__Passage to read__
----------

After last year's chaos, the exams watchdog Ofqual and the Department for Education (DfE) say there will be no algorithm calculating results.
This year teachers will submit their grades to exam boards by June 18 who will then carry out quality assurance checks through a combination of random sampling and more targeted scrutiny.
What’s been the reaction from schools?
Richard Cranmer, chief executive of St Benet’s Multi-Academy Trust said: “Schools have been waiting a long time for this decision and in my view it is, at this stage in the year, the best option for our students.
“Predicting grades for students is something that teachers do every year for exam boards so although made more difficult this year, their continued work with the students either remotely or in person means that they know them very well.”
Jon Ford, principal of Open Academy Norwich, said: “It is difficult to see how else it could be done fairly this year, so I welcome this decision.
“The profession has until just a few years ago, formally predicted grades for all students which were submitted as part of the examination entry process, so I do not anticipate any major problems.”
Why are students receiving their results earlier than normal?
Normally students receive their results in mid to late August. But this summer, A-level students will receive their results on August 10 and GCSE pupils will receive their results two days later on August 12.

----------

__Actions to take__
a) Copy the exam results passage word for word, everything from "Normally students receive" down to "on August 12.".
b) Proceed with the exam results passage, writing on from its final sentence.
The data that follows was drawn from a different source than the passage above.

__Provided information__
----------

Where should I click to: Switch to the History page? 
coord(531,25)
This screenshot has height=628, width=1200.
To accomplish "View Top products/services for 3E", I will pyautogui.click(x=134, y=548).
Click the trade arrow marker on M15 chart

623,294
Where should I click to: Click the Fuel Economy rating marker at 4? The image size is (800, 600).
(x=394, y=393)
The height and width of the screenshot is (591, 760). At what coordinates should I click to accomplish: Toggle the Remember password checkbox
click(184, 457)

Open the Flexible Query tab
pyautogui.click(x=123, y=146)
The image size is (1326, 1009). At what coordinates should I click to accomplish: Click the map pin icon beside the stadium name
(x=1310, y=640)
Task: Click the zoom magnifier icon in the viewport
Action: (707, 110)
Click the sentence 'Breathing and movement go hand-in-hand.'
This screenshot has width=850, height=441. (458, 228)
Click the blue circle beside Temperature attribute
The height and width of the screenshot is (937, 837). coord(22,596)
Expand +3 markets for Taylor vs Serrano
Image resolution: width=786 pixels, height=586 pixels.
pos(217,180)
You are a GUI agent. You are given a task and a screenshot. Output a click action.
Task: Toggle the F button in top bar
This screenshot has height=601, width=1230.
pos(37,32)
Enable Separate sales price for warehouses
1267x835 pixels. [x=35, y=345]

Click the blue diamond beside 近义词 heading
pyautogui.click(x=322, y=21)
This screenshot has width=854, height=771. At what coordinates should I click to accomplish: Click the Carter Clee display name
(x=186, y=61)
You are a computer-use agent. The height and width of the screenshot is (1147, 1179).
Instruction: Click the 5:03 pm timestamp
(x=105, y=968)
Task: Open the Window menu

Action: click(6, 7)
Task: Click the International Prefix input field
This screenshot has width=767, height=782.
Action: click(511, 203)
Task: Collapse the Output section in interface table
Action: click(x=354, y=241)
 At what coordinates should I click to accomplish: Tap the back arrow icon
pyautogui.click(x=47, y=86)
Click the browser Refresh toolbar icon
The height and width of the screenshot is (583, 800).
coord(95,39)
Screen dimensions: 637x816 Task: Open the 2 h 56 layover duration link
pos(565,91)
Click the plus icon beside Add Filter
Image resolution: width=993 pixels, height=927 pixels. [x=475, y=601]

----------

__Results by task__
a)
Normally students receive their results in mid to late August. But this summer, A-level students will receive their results on August 10 and GCSE pupils will receive their results two days later on August 12.

b)
It is hoped that bringing forward the dates will ensure that A-level students have enough time to log any appeals so that they do not miss out on their preferred university place for the autumn.
How can pupils challenge their grades if they are unhappy?
Every student will have the right to appeal their grade and they will face no additional costs doing so.
Appeals applications will go through the school or college first where they will be asked to check for errors or process issues.
If a student is still unhappy, then the appeal can be raised with exams boards who will then assess whether the teachers' judgment is fair. Students will also be offered the chance to sit exams in the autumn.
What about vocational qualifications?
Teachers' grades will be used to replace written vocational exams, in the same way as GCSEs and A-levels.
But where there are practical, hands-on skills to be tested, such as for a professional qualification, some of these exams will continue in a Covid-safe way.
The results for some vocational qualifications will be released in the week of August 9.
These qualifications include many Btecs and Cambridge Nationals.